I dont need, or have never needed anxiety medication. Because of this fantastic plant. It chills me out so much.
I think about so much less, everyday. That's great medication for anxiety. Its the racing thoughts, that make people anxious, in the first place.

My mother, is bi-polar.
Ive noticed with her, over the years. How much of a better, more relaxed person she is. When she has smoke.
The person i know when she doesn't, is completely different. She is just the nastiest person, off the weed.
Ignorant people would think, its the drug. But that doesn't explain the rest of her family.
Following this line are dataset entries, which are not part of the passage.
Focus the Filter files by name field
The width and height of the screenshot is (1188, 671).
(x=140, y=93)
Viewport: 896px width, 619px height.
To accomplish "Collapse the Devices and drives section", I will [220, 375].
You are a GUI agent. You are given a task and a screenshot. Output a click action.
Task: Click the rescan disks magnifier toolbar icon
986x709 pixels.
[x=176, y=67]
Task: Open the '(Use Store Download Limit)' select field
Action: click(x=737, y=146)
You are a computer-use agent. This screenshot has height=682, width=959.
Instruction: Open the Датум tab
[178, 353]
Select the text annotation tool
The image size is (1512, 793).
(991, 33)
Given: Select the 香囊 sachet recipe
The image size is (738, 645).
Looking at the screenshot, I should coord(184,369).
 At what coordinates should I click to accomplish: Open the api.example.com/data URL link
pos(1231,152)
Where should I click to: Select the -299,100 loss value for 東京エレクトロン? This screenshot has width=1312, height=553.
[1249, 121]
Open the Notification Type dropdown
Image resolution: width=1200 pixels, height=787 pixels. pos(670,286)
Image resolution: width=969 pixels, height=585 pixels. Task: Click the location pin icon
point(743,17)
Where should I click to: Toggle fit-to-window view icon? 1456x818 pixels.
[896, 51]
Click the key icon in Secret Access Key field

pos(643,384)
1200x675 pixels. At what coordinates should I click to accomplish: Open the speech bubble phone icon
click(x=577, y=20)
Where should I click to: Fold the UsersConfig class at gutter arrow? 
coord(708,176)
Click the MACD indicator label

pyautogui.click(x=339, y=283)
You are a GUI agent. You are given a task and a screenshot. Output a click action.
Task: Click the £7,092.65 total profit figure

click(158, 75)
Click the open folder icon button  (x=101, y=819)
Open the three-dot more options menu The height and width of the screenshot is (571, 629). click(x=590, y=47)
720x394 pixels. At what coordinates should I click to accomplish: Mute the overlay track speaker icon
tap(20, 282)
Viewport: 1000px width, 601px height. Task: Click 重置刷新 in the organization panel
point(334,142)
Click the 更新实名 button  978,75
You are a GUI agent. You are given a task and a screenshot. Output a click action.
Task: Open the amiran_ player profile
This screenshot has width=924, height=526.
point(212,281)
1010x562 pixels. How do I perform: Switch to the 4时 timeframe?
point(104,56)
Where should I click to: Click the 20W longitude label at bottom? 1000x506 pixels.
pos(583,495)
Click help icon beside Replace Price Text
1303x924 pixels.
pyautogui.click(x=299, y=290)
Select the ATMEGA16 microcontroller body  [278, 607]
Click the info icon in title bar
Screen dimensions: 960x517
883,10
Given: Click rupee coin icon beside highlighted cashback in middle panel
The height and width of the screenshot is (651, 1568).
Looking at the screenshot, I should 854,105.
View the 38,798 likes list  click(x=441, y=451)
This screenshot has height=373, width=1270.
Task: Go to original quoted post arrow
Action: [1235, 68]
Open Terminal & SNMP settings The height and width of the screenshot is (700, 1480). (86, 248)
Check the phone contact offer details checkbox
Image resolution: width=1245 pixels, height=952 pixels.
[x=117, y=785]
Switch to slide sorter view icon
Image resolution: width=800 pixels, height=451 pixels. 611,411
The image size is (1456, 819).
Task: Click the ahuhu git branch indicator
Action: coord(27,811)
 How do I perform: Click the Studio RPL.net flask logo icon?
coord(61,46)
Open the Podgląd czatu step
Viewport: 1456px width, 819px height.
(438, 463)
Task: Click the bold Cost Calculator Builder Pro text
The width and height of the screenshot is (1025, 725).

They are as anti weed, as anyone. Never smoked. They all are bi-polar too. 
Its her medication. It seems like its as good, as a chemical labotamy (however its spelled). Instead of her being up and down, all day long. She's right, smack bang, stoned in the middle.
I wish they would do more research into its psychoactive properties. I truly believe this is where, the gifts of this fantastic plant lie.
Medication has to be prescribed properly. Or it can be abuse.
Thanks to mother earth for this wonderful plant. Is all i can say.
Im living proof it works. So is my mother. Even more so.

All those testimonies, of parents, whos epileptic kids, go from multiple siezures a day. To 1 a week.
Kids quality of life improved. Parents in tears of joy. From cbd oil.
Its amazing shit.

Why is it still labelled as such a bad thing.
Here in most of Australia. You could smoke crystal meth, and drink 3 litres of beer, everyday. Our government would probably be more understanding.

This drugs wonderful properties have to be harnessed.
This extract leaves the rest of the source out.